Тирнан взял на воспитание двух осиротевших детей, которые в противном случае были бы обречены на сомнительную систему патронатного воспитания и потенциально разлучены друг с другом, но меня Тирнан, похоже, ненавидел. Так почему же он стал нашим опекуном?

С пульсирующей от боли головой я пыталась понять жестокого человека, который нас спас, хотя, похоже, стремился нас уничтожить.

Я отбросила шелковые простыни и свесила ноги с края кровати на мягкий ковер, на котором несколько часов проплакала вчера вечером. Сквозь горизонт пробивался рассвет, разливая бледный, как молоко, свет по морозному пейзажу за окном. Скоро встанет Брэндо, если уже не встал, и мне хотелось, чтобы наше первое утро в этой готической дыре мы провели вместе.

Когда я попыталась открыть дверь, она, к счастью, оказалась незапертой, что разожгло у меня груди остатки ярости. Как Тирнан посмел обокрасть меня, а потом запереть в комнате, словно нашкодившего ребенка?

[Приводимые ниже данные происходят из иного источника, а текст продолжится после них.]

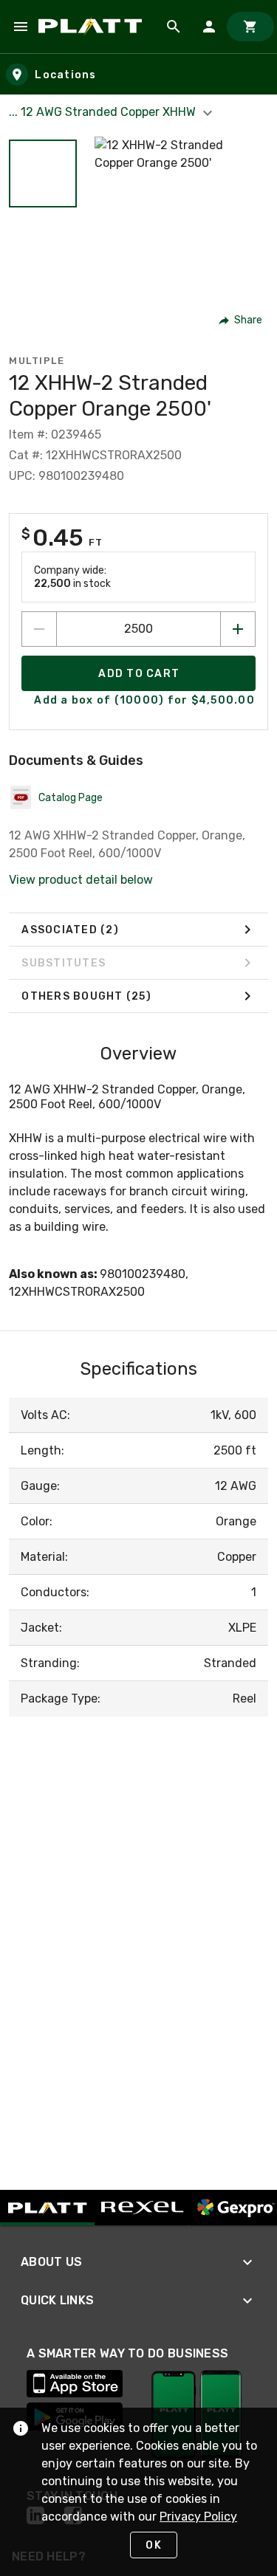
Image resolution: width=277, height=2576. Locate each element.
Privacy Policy (198, 2517)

Тяжелыми от гнева шагами я шла к лестнице по длинному, темному коридору, наполненному бесценными произведениями искусства. Никто не устроил нам экскурсию по главному этажу, поэтому я бродила из одной захламленной комнаты в другую, прикасаясь пальцами к мраморным бюстам и картинам, просто чтобы досадить Тирнану за его безумное правило ничего не трогать.

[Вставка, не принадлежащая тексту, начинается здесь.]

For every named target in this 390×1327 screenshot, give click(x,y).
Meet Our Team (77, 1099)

Привезя нас сюда, он сделал это место нашим домом, и мне не мешало бы попытаться обрести хоть какой-то комфорт в залах с привидениями.

В зале, показавшемся мне музыкальной комнатой, где в свете скошенных окон поблескивали массивная арфа и фортепиано, я невольно замерла, поскольку услышала музыку совсем другого рода.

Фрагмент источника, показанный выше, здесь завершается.